In results posted this morning, Standard Life said operating profit before tax rose six per cent to £290m in the six months ended 30 June, from £274m during the same period a year earlier.
The Edinburgh-based insurer added that assets under administration rose to £302.1bn in the first half of this year.
But the company added that thanks to new pension rules, which came into effect earlier this year, the contribution from annuity products was likely to fall by between £10m and £15m by the end of the year compared with 2014, while the contribution from asset liability management was likely to reduce by between £30m to £40m.
Why it's interesting
There's little doubt the pensions-shake up, which removes the need for savers to buy annuities and eliminates pension tax breaks for people earning £100,000 or more, will be reflected in its full year results, Standard Life said.

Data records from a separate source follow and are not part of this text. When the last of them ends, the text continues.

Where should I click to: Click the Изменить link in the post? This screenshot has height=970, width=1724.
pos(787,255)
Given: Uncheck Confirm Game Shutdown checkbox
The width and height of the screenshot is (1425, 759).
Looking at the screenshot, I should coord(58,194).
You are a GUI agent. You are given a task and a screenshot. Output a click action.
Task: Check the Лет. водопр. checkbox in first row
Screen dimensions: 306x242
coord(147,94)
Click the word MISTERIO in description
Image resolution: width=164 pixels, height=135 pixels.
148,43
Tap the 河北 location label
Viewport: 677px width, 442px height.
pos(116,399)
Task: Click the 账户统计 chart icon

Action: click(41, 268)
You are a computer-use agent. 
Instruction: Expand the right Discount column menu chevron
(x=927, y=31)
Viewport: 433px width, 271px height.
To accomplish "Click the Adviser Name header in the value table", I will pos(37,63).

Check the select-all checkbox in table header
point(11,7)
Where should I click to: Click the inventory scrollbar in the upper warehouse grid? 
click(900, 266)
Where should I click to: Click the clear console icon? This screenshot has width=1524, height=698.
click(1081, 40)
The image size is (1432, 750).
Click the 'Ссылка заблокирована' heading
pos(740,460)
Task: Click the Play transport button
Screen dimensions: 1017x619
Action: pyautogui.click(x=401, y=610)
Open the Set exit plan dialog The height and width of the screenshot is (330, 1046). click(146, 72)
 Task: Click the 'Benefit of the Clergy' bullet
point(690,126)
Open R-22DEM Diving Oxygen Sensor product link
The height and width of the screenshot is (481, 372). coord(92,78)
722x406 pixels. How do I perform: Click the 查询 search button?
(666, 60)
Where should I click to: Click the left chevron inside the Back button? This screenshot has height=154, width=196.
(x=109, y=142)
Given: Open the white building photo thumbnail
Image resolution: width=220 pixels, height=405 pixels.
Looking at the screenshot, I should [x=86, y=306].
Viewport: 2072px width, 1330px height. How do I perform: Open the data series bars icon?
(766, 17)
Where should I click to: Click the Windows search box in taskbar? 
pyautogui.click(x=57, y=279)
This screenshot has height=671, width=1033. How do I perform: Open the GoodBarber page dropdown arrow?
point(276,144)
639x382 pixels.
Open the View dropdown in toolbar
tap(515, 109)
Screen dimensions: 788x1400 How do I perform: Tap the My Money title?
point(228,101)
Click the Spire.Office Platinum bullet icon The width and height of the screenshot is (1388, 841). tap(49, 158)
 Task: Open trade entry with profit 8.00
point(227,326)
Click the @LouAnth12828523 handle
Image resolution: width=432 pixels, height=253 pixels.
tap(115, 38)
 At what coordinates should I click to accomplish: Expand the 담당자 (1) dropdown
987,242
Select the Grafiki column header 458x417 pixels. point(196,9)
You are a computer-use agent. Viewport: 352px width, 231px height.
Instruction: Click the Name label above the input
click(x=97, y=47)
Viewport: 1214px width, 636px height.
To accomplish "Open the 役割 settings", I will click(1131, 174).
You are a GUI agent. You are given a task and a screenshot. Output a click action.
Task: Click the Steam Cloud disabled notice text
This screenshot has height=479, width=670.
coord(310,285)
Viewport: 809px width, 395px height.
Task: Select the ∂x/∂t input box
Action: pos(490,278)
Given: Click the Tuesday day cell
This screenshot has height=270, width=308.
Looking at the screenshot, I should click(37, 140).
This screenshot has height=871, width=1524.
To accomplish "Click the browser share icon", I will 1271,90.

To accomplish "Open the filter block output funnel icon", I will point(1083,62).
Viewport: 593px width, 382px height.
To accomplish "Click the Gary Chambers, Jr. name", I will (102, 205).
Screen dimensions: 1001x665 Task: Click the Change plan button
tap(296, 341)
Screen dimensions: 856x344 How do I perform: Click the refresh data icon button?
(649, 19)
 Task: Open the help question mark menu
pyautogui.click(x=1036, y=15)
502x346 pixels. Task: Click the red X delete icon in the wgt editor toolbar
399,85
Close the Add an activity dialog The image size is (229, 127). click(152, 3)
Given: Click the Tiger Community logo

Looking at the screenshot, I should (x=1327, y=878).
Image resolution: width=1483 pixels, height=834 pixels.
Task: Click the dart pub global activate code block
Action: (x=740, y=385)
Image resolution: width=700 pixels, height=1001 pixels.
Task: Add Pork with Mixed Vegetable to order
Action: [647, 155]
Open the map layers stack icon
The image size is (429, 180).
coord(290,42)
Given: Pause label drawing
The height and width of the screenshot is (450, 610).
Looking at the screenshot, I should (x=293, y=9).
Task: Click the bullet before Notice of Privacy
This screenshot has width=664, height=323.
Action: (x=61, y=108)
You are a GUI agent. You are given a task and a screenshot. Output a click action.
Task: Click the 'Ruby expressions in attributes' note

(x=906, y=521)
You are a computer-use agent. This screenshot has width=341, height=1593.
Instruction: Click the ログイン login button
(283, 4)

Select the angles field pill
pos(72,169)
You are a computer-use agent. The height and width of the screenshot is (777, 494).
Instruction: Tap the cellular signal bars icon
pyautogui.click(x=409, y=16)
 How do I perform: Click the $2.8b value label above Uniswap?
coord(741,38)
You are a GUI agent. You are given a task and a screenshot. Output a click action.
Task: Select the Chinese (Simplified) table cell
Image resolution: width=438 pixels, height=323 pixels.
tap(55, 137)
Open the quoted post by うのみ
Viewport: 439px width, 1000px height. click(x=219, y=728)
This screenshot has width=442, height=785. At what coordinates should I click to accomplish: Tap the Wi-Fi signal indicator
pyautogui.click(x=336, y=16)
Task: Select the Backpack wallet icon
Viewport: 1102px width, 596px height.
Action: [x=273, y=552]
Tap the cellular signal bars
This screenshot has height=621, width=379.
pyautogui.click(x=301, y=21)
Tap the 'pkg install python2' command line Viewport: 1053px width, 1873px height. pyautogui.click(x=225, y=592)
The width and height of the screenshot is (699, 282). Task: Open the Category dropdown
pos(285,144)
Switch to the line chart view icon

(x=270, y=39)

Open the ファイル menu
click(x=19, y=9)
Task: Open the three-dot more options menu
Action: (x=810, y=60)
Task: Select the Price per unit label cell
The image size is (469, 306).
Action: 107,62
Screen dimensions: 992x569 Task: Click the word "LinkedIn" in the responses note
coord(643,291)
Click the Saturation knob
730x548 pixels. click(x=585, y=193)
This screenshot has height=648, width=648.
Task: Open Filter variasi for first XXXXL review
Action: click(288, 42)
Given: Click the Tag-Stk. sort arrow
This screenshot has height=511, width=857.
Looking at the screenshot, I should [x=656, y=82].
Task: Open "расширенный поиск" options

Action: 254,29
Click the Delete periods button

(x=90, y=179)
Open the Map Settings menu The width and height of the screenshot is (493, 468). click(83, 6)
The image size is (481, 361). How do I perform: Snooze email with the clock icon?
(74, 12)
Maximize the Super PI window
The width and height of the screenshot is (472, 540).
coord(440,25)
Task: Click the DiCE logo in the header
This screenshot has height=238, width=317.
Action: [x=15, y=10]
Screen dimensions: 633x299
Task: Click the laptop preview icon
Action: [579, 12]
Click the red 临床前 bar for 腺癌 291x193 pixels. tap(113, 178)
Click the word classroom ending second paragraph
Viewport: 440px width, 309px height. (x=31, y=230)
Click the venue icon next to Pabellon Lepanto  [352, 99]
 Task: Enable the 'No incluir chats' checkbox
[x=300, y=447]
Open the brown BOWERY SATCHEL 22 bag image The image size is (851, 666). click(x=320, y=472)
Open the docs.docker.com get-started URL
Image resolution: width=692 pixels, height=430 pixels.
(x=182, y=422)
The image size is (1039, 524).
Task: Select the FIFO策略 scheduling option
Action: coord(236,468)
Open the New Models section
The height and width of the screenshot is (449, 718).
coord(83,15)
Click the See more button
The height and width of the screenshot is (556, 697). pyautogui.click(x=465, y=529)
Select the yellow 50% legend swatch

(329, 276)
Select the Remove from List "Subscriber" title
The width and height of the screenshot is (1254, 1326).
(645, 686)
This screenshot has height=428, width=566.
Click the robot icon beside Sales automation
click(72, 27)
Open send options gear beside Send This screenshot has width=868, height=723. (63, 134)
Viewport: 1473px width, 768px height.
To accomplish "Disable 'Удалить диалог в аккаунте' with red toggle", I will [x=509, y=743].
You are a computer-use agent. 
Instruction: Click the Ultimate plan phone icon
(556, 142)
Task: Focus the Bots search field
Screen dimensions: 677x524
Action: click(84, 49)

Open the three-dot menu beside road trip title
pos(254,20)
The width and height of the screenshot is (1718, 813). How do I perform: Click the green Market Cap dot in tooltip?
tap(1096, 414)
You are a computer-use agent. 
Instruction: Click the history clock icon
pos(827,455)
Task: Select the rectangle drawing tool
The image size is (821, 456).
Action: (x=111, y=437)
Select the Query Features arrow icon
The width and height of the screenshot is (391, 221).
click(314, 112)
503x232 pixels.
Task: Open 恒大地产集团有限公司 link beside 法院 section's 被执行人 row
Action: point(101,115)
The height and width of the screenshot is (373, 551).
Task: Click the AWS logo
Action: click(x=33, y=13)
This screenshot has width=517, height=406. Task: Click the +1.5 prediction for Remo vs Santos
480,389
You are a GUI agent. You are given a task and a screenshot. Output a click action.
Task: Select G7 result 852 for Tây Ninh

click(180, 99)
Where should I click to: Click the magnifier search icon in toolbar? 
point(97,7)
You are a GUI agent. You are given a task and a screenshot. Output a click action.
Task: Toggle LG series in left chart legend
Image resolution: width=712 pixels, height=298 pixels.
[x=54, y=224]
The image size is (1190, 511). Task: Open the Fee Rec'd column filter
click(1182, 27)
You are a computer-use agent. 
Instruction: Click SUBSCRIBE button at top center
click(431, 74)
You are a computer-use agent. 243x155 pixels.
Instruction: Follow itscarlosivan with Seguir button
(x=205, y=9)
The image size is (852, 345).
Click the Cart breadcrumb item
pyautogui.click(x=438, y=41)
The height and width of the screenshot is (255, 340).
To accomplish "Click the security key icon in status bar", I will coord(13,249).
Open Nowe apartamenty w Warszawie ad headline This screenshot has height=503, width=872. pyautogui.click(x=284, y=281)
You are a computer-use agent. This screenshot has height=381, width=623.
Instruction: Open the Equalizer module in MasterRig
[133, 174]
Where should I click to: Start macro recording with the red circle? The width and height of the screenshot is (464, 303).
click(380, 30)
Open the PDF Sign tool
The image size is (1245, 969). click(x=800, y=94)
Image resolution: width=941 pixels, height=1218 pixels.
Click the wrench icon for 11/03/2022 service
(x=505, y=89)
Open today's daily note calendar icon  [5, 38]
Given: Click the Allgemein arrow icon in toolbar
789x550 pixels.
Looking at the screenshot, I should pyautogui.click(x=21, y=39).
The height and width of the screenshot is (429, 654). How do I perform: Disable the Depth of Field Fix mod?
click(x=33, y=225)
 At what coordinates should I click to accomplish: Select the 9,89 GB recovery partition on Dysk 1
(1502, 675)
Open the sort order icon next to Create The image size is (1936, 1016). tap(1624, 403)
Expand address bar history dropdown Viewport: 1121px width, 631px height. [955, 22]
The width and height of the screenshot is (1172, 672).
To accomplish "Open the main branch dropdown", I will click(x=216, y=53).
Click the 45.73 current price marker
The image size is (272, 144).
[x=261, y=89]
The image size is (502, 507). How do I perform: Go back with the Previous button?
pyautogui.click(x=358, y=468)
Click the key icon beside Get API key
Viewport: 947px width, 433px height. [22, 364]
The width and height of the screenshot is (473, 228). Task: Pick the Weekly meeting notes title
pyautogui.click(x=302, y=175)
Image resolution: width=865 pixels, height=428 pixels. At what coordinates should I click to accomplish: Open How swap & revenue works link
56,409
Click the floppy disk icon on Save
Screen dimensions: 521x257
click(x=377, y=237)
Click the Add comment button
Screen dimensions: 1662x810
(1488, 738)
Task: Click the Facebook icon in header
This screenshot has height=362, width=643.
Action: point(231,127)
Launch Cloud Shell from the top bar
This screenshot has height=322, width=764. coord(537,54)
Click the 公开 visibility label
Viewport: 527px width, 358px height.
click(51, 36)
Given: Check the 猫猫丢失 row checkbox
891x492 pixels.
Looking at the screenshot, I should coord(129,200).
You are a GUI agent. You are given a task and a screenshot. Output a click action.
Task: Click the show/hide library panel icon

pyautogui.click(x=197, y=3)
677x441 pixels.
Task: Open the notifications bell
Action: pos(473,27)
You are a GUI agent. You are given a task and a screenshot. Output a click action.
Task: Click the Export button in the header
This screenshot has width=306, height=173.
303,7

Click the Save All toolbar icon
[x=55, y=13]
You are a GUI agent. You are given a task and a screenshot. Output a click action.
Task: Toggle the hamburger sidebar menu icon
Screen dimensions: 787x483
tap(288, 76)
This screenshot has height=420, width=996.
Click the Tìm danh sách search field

Nevertheless, the insurer has been increasingly focusing on asset management – and in a nod to this Keith Skeoch, who runs the firm's growing investment division, is due to replace outgoing chief executive David Nish tomorrow.
"Pensions reforms in the UK have started to bite and contribution from annuity products are likely to reduce further. The group will need to offset this decline with alternative products," Brenda Kelly, head analyst at London Capital Group, said.
What Standard Life said
We are continuing to see the benefits of our expanding distribution capabilities and strategic relationships, with 70 per cent of net inflows from outside the UK and strong growth in net inflows through the wholesale channel.
Our UK fee-based propositions continue to build momentum with regular contributions into our workplace pensions up 15 per cent. The strength of these propositions, investment solutions and our market positioning means we have been able to help our customers with the new pensions regulations and continue to support them as saving for their futures becomes increasingly front of mind.
Sweeping changes to the pensions sector have hit Standard Life's annuities business – but the company is moving its focus to alternative products.